This Toast to Toast Covers Everything There Is to Know About a Beloved Staple

The fact of the matter is, toast is a pretty dry subject—that is until you start to ask some more in-depth questions. For example, “Where did toast come from?” and, “Who invented Toast?” While these ideas may not strike you as pertinent, now that they have been brought to your attention, these questions (and others) might keep you wondering until you find the answers.

This article will help you get your answers faster than you realized. Below, is a host of the remarkable information you didn’t know you wanted to know about toast. Once you read through the data, you may look at toast differently and want to buy the best toaster you can to pay homage to this crunchy piece of history.

Toast Begins

Around 6,000 years ago, bread as we know it today was invented in Egypt. About 3,000 years ago, the closed oven was also created in Egypt. Leavened bread was heated in these closed ovens and would rise, then come out as a lighter and larger form of flatbread. The only problem the Egyptians had was how quickly the bread became hardened in the desert heat. Because of how hard it got (and how quickly it got there), it became challenging to eat.

This problem inspired the concept of toast.
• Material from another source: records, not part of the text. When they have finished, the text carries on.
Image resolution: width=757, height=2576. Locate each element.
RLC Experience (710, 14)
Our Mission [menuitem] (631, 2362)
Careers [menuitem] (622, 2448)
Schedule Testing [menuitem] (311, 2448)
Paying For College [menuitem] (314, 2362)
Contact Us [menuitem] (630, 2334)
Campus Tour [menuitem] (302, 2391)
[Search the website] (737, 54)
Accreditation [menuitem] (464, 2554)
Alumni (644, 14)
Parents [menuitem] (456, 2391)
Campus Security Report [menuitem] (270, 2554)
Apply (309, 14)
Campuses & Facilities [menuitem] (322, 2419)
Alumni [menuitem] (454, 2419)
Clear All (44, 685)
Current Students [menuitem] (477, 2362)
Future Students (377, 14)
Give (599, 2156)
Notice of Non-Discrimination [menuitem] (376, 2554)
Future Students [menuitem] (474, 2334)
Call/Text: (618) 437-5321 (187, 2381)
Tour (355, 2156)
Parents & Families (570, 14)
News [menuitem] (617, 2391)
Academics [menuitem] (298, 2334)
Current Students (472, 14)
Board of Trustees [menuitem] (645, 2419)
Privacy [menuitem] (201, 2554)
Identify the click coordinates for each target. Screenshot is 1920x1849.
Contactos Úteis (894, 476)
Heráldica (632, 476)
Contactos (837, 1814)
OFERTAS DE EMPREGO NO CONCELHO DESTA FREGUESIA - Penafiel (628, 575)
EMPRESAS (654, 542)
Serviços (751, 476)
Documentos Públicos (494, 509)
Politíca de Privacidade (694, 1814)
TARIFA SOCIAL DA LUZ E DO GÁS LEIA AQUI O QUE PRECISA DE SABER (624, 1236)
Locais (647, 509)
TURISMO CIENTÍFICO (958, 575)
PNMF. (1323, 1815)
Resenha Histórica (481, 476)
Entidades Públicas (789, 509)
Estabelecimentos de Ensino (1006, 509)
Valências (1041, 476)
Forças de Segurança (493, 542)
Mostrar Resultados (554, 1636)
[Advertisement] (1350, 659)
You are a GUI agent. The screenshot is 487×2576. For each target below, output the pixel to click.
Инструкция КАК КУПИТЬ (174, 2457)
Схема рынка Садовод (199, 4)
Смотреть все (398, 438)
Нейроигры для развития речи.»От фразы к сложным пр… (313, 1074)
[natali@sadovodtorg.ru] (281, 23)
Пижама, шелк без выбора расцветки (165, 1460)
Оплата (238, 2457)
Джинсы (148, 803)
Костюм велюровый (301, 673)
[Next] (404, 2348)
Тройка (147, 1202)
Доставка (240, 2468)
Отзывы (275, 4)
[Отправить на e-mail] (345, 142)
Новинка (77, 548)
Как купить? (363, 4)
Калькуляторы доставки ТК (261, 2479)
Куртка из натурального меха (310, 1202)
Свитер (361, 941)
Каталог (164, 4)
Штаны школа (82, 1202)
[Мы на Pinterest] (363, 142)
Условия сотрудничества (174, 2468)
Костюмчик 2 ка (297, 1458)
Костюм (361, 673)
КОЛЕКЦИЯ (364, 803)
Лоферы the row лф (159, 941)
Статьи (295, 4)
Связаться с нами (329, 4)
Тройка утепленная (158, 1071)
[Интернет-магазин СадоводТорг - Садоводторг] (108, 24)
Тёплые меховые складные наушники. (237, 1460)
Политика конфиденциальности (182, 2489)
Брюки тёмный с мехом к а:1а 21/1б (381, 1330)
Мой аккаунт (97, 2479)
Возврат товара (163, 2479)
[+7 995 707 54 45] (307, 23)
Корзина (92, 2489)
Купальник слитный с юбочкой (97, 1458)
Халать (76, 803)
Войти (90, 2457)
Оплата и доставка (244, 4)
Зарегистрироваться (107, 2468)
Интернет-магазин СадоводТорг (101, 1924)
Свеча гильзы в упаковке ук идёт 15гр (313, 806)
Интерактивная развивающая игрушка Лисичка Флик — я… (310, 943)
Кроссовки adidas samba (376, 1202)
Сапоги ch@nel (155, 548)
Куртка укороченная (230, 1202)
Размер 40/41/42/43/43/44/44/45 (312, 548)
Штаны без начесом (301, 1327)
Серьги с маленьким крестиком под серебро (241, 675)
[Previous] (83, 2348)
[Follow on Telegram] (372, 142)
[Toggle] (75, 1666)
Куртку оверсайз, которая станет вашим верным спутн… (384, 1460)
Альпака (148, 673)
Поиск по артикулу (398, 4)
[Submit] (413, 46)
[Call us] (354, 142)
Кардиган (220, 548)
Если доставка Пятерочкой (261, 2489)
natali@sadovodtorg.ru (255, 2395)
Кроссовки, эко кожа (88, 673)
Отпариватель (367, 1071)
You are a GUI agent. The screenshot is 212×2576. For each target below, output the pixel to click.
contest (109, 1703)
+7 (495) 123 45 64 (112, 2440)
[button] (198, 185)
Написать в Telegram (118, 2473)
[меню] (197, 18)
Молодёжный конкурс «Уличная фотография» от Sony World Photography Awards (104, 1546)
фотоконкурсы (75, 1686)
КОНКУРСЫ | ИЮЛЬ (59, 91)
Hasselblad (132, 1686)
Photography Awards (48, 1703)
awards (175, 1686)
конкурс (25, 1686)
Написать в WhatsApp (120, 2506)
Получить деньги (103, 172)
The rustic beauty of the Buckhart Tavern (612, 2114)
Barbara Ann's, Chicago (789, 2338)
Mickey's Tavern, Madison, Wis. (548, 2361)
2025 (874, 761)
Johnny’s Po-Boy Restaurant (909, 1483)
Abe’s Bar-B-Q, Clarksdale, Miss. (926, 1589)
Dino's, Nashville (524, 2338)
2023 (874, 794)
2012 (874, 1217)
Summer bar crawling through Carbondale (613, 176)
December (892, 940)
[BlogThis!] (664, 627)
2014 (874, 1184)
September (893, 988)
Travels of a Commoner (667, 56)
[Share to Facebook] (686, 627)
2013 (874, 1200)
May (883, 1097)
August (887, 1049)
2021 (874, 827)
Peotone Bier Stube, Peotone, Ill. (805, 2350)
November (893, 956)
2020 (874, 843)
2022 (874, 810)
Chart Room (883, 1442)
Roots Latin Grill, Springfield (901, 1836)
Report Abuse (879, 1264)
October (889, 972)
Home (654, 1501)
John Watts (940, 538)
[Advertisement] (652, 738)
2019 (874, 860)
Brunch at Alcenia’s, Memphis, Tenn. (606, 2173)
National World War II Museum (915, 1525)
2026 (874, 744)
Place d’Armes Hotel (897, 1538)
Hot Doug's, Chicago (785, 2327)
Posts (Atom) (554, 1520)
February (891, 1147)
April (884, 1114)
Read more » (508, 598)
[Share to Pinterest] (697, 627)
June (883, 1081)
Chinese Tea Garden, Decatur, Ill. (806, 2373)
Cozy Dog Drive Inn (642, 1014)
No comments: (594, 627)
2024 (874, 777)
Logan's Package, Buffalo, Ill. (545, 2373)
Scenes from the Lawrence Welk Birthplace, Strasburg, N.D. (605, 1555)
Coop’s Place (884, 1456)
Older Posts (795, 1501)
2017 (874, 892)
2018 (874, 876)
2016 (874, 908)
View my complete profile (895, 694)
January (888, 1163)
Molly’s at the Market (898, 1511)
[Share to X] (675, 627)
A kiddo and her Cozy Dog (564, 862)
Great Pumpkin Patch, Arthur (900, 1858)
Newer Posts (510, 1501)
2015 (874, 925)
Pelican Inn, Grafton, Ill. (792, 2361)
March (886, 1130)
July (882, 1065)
The toasting procedure was born out of a need to preserve, rather than as just a variation on a delicious piece of bread. By grilling or firing each side of the bread, the slices lasted longer (which is why French toast was made as well).

It wasn’t until the Roman Empire that the practice of toasting bread became popular as a side dish or recognized as a palatable breakfast. The word “toast” comes from the Latin word “tostum,” which means “burnt or scorch.”

The first bread was likely toasted by setting bread in front of a fire on a hot stone.

It wasn’t until 1893 that the first electric toaster was used. While Scotsman Alan MacMasters had a good idea in mind, his invention wasn’t extremely popular. The iron wires he used to “toast” the bread, would often melt, which created a fire hazard. Plus, electricity wasn’t as widespread as it is today.

The Better Electric Toaster

In Chicago in 1905, two inventors created an alloy that was fire-resistant. This meant that people could have toast in a safer, more accessible, and more effective way. This new toaster would only toast one side of the bread at a time, and while it didn’t take a long time to do its job, you would have to flip your bread to the other side to get both sides toasted.

Many Versions of the Toaster

Each year, starting in 1913 and for many years after, there were new inceptions of the toaster. While the early stages of the toaster had you flipping your toast, the automatic toast turner of 1913 was a game-changer for those who liked to eat toast and wanted it quickly. The cool thing was that the automatic toast turner not only turned your toast on its own, but it also switched the heating element off after the bread was finished toasting.

It wasn’t until 1919 that toast began to pop up, and the toaster became more of what we know it as today.

Nothing Is Better Than Sliced Bread

Toast hit its stride after Otto Fredrick Rohwedder invented pre-sliced bread. While it took Rohwedder about ten years to perfect the sliced-bread process (the first plans and physical pre-slicers got lost in a fire in 1917), the pre-sliced, uniformly cut pieces were an easy meal to pop into the toaster, eat up, and go.

Rohwedder’s invention was set up in a bakery, and in 1928, W.E. Long pioneered the packaging of sliced bread. W.E. Long was a salesman who started this packaging promotion through small bakeries around the country. Two years later, Wonder Bread’s prepacked, sliced bread was born.

Fast Facts and Toasty Terms

  • The “Buttered Toast Phenomenon”: Buttered toast almost always falls buttered-side down when someone drops it (accidentally or on purpose). This phenomenon happens because buttered toast is in a person’s hand with the butter side up. When they drop it, it tends to be between a two- to six-foot drop. The toast only has time to make a half rotation before it hits the ground. This means that the buttered side will almost always land “face” down. The butter has little weight to affect the outcome of the fall.
  • Eighty-eight percent of Americans own an electric toaster.
  • French Toast isn’t actually toast. To make French toast, you dip your toast in an egg coating, then fry it. Neither of these actions denotes “toast” as it is known to us today.
  • Wilder Penfield, a neurosurgeon in Canada, found a “Toast Center” in the human brain. This center is dedicated to detecting the smell of burnt toast.

Conclusion

As it stands, toast has an interesting history, and now that you know more about toast, you may begin to look at it differently. Think about how it started in Egypt as a way to preserve bread, the different inceptions of the toaster, and then the invention of sliced bread! This journey gives toast an exciting end that may not know any bounds.